I know, I've already gone on too long, but there’s one last aspect of the film that deserves at least to be mentioned: Eggers is a director with a remarkable hand, and it was already evident in his previous two works. However, what re-emerges (for this writer, already present in The Lighthouse) is a certain directorial exhibitionism that moves outside the dynamics of the story. I'll explain: Eggers often opts for very complex camera movements (here moving long takes abound), even when they wouldn’t be necessary and especially appear forced and detached from the story. One example among many, but others could be given (and I understand that we're in nitpicking, but the trained eye notices these things): at the beginning of one of the acts into which the film is divided, we see a fixed shot of a river. Then a boat enters from the left, and the camera makes a sharp forward movement, then rises, then lowers to land on the boat, then starts a slow forward movement to finally veer right and arrive at a close-up of our gigantic Amleth (Alexander Skarsgård): it's 40 seconds in which the viewer is subjected to a directorial choice of ostentation poorly integrated with the story. As if Eggers, beyond certain quick judgments about his short career, is still searching for the construction of his cinema, the balance between image creation (and their functionality) and storytelling dynamics.

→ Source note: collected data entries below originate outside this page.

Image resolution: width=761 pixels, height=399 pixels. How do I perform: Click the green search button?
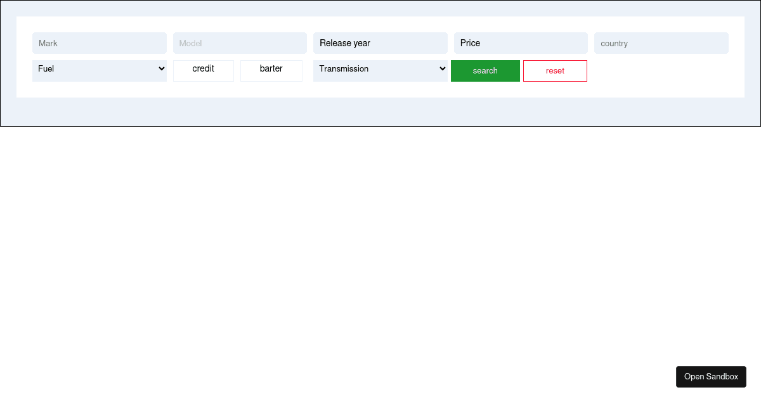click(485, 70)
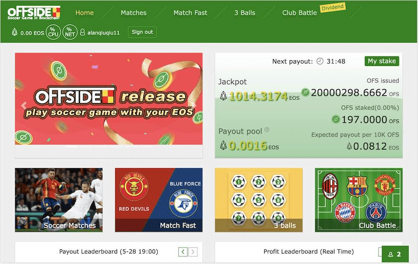Open Club Battle from navigation bar
The height and width of the screenshot is (264, 418).
[299, 13]
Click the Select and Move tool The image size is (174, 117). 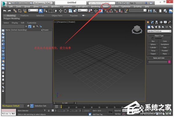click(96, 11)
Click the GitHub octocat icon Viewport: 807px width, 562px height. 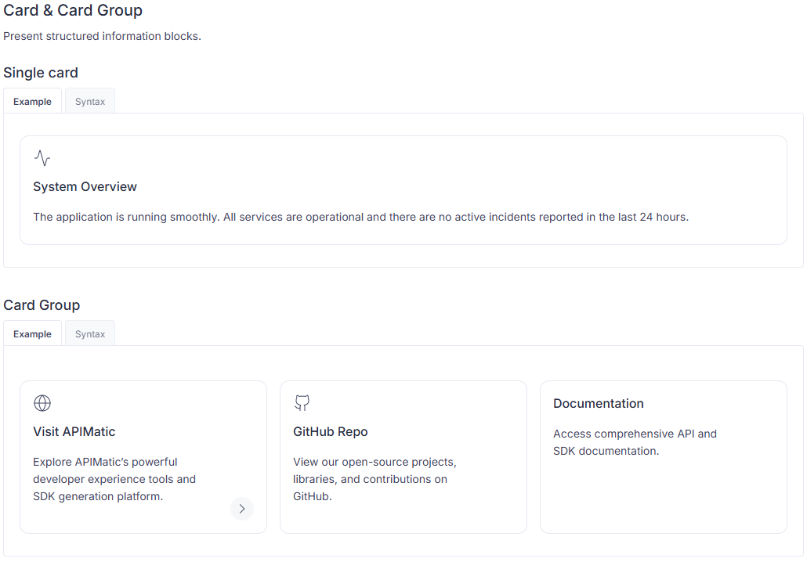click(302, 403)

There would be many other things to say: from the potentially very interesting role of Olga (Anya Taylor-Joy) immediately subordinated to the protagonist's love object, to the choice of having actors speak with a chewed and differing English, from the surprisingly good acting performance of Claes Bang in the role of Fjölnir (the best in the cast), to the rather poor rendering of the special effects. But better to steer clear of Odin’s judgment. So, I’ll remain silent.